▶ **Provided passage**
== == ==
Manifolds
So far, we've been talking about topologies in the most general sense: point-set topology. As we've seen, there are a lot of really fascinating things that you can do using just the bare structure of topologies as families of open sets.
But most of the things that are commonly associated with topology aren't just abstract point-sets: they're *shapes* and *surfaces* - in topological terms, they're things called *manifolds*.
Informally, a manifold is a set of points forming a surface that *appears to be* euclidean if you look at small sections. Manifolds include euclidean surfaces - like the standard topology on a plane; but they also include many non-euclidean surfaces, like the surface of a sphere or a torus.
The formal definition is very much like the informal, with a few additions. But before we get there, I'll refresh your memories about some concepts that we'll need.
* A set **S** is *countable* if/f there is a total, onto, one-to-one function *f : **S** → **Z**;*, (where **Z** is the set of natural numbers), mapping each element of **S** onto exactly one natural number.
* Given a topological space (**T**, τ), a *basis* β for τ is a collection of open sets from which any open set in τ can be generated by a finite sequence of unions and intersections of sets in β.
* A topological space (**T**, τ) is called a *Hausdorff* space if/f if for any two distinct points in T, each point is a member of *at least* one neighborhood that the other is not.
A topological space (**T**,τ) is an *n*-manifold if/f:
1. τ has a *countable* basis.
2. (**T**,τ) is a Hausdorff space.
3. Every point in **T** has a neighborhood homeomorphic to an open euclidean *n*-ball.
Basically, what this really means is pretty much what I said in the informal definition. In a euclidean *n*-space, every point has a neighborhood which is shaped like an *n*-ball, and can be *separated* from any other point using an *n*-ball shaped neighborhood of the appropriate size. In a manifold, the neighborhoods around a point *look like* the euclidean neighborhoods.
== == ==
▶ **Extracted information**
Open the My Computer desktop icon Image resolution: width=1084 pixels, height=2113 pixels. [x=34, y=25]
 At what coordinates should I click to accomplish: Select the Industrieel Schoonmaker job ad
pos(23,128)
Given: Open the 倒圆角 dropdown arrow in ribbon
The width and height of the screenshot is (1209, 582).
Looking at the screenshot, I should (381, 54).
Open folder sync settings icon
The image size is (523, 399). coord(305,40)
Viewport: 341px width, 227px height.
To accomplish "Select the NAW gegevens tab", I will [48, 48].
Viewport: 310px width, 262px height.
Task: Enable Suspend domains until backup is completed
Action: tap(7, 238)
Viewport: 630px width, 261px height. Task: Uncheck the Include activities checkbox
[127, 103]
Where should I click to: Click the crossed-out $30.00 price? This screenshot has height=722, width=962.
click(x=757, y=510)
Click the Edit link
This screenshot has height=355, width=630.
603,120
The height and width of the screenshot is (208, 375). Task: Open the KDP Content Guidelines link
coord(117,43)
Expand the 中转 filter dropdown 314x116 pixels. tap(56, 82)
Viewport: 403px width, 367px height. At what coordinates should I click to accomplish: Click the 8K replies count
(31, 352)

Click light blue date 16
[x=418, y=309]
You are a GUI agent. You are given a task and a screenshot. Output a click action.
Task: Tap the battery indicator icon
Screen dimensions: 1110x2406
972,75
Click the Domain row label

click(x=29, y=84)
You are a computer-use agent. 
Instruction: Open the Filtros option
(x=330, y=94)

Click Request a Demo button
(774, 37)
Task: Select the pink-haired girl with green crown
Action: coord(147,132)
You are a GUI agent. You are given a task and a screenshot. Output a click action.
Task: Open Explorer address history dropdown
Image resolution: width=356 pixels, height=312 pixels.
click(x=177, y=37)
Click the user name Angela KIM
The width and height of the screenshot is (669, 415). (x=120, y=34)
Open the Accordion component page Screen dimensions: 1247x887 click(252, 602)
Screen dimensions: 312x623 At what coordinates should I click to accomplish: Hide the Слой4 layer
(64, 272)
== == ==
▶ **Short task A**
Please reproduce, line for line, everything in the listing from the line containing "Viewport: 403px width, 367px" down to the line containing "[x=418, y=309]", including both of those lines.
▶ **Short task B**
Carry on the passage on manifolds from the point where it stops.

▶ **Result A**
Viewport: 403px width, 367px height. At what coordinates should I click to accomplish: Click the 8K replies count
(31, 352)

Click light blue date 16
[x=418, y=309]

▶ **Result B**
If you think of a large enough torus, you can easily imagine that the smaller open 2-balls (disks) around a particular point will look very much like flat disks. In fact, as the torus gets larger, they'll become virtually indistinguishable from flat euclidean disks. But as you move away from the individual point, and look at the properties of the entire surface, you see that the euclidean properties fail.
Another interesting way of thinking about manifolds is in terms of *charts*, and charts will end up being important later. A *chart* for an manifold is an invertable map from some euclidean manifold to *part of* the manifold which preserves the topological structure. If a manifold isn't euclidean, then there isn't a single chart for the entire manifold. But we can find a *set* of *overlapping* charts so that every point in the manifold is part of *at least* one chart, and the edges of all of the charts overlap. A set of overlapping charts like that is called an *atlas* for the manifold, and we will sometimes say that the atlas *defines* the manifold. For any given manifold, there are many different atlases that can define it. The union of all possible atlases for a manifold, which is the set of *all* charts that can be mapped onto parts of the manifold is called the *maximal* atlas for the manifold. The maximal atlas for a manifold is, obviously, unique.
For some manifolds, we can define an atlas consisting of charts *with coordinate systems*. If we can do that, then we have something wonderful: a topology on which we can do angles, distances, and most importantly, *calculus*.
Topologists draw a lot of distinctions between different kinds of manifolds; a few interesting examples are:
* A *Lie group* is a manifold with a valid closed *product* operator between points in the manifold.
* A *Reimann* manifold is a manifold on which you can meaningfully defined angles and distance.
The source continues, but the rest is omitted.